SOURCE MATERIAL:
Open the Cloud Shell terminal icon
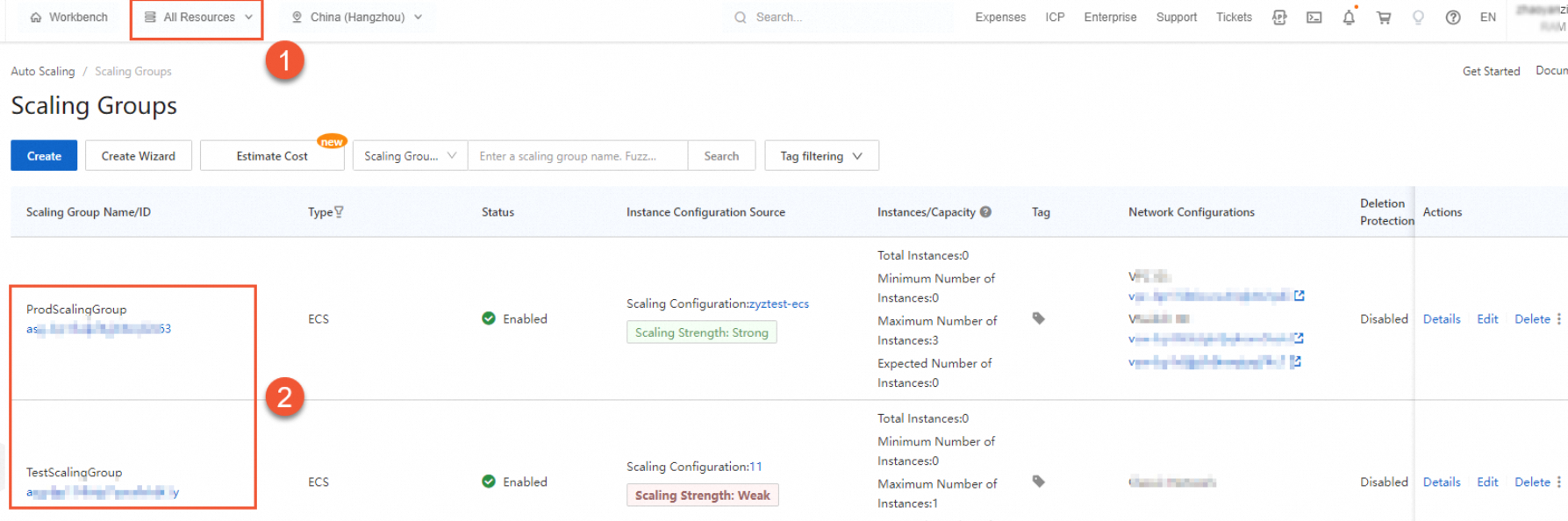Viewport: 1568px width, 521px height. click(x=1314, y=18)
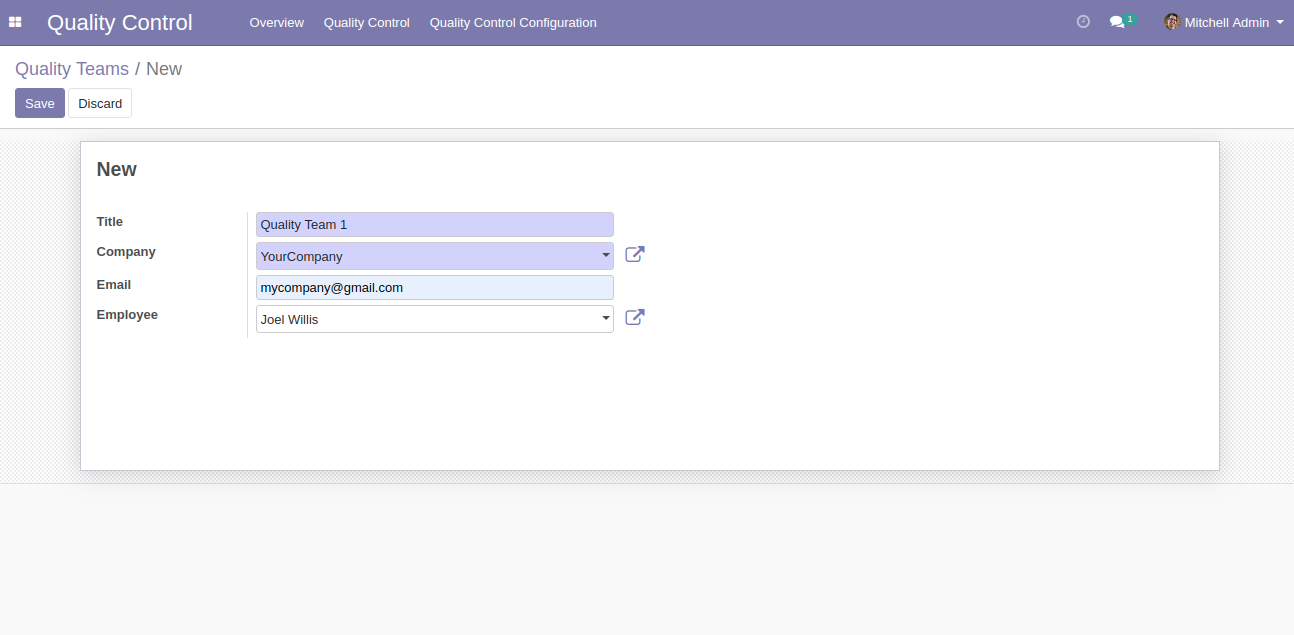Screen dimensions: 1294x635
Task: Click the Email field label
Action: coord(114,285)
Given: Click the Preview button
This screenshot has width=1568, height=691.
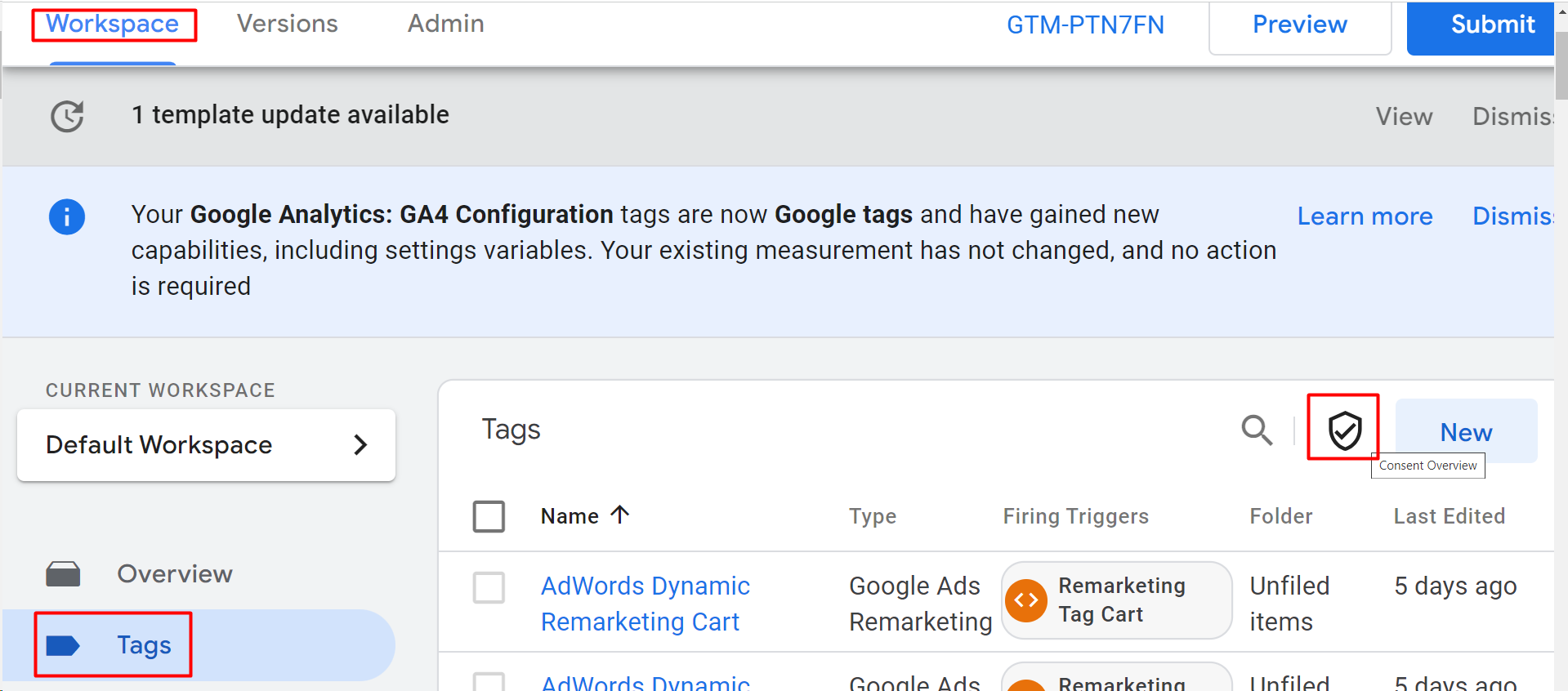Looking at the screenshot, I should point(1299,25).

WHAT TO DO: In the records, the line containing "Given: Click the Preview button" starts the span and the final line ends it. Output exactly that span, both ends included, with no pictures and nothing else.

THE COMPLETED TASK:
Given: Click the Preview button
This screenshot has width=1568, height=691.
Looking at the screenshot, I should point(1299,25).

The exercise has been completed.